Du haut de son sommet en coupole, la tour Roger-Gaudry a l’allure d’une sentinelle silencieuse protégeant son vaste territoire sur le versant nord du Mont-Royal. Chacun a sa propre idée concernant la fonction de celle-ci. « J’imagine qu’il y a des bureaux… mais ça serait bien de mettre un restaurant en haut », pense l’étudiante au baccalauréat en études internationales Eva Mareschal. D’autres légendes circulent sur le campus : l’une d’entre elles raconte que le recteur de l’UdeM est établi dans les hauteurs de la tour. Selon une autre croyance, la coupole devait servir à abriter un observatoire, mais aucun document officiel ne mentionne cette éventualité.
« Accéder à la tour est rarement autorisé », explique le porte-parole de l’UdeM, Mathieu Filion. Celle-ci est fermée à la communauté étudiante, surtout pour des raisons de sécurité, et n’est ouverte que pour l’entretien de celle-ci. Pour y accéder, Quartier Libre a obtenu une autorisation exceptionnelle et a suivi un employé de la Régie des bâtiments, l’un des seuls à pouvoir actionner l’ascenseur officiel menant au dernier étage. Celui-ci se situe avant la coupole en bois située au sommet.
Visite guidée
Au 21e étage se trouve une immense salle dont les fenêtres colossales permettent l’observation du Mont-Royal sous un nouveau jour. La pièce actuellement vide ferait sans doute un splendide bureau pour quelque personnage illustre.

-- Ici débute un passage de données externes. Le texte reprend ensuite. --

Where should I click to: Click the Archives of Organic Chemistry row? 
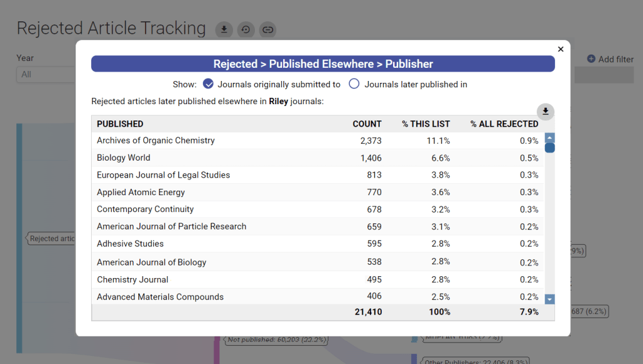[156, 141]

Pour atteindre la coupole, il faut arpenter un véritable dédale de couloirs et d’escaliers métalliques. À l’intérieur, l’unique baie, minuscule, offre une vue exceptionnelle sur la ville et ses environs. « Moi, j’en ferais une salle d’études », suggère l’étudiante au baccalauréat en médecine Laurence Duchesne.

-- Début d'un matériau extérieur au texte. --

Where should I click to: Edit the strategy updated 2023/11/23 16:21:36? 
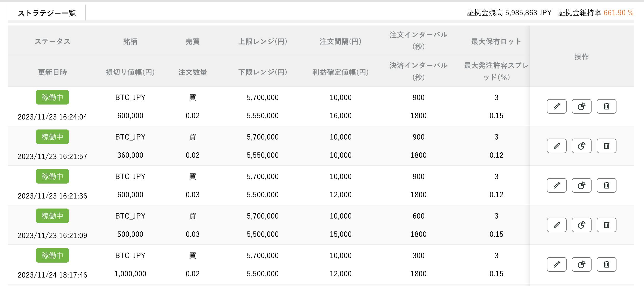point(556,185)
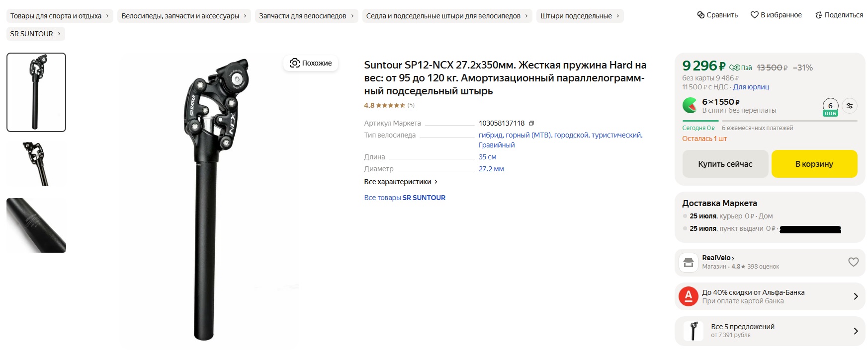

La tour sert principalement à garder les nombreuses archives de l’Université. Au 20e étage, on observe une série de classeurs renfermant ces documents. Pour accéder au toit-terrasse, il faut descendre au dixième étage. Les anecdotes concernant le couple de rapaces établi en ces lieux prennent tout leur sens à cet endroit. Même sans observer directement les célèbres faucons, Spirit et Arthurin, il est possible de noter les traces de leur vie ménagère.
Œuvre d’art
Le pavillon et la tour Roger-Gaudry, nommés ainsi en l’honneur du premier recteur laïc de l’établissement, sont le fruit de l’architecte montréalais Ernest Cormier dont l’œuvre comprend aussi la conception de l’édifice de la Cour suprême du Canada, « À l’origine, l’architecte a pensé cette tour pour avoir une pleine vue sur les Laurentides, mais aussi pour marquer l’importance de l’UdeM », explique l’historienne Hélène-Andrée Bizier*. Selon elle, avec cet emblème, l’UdeM souhaitait faire concurrence à l’Université McGill, très influente à l’époque. La hauteur de la tour serait un symbole inspirant pour les étudiants, visant à montrer que l’enseignement supérieur n’est pas inaccessible.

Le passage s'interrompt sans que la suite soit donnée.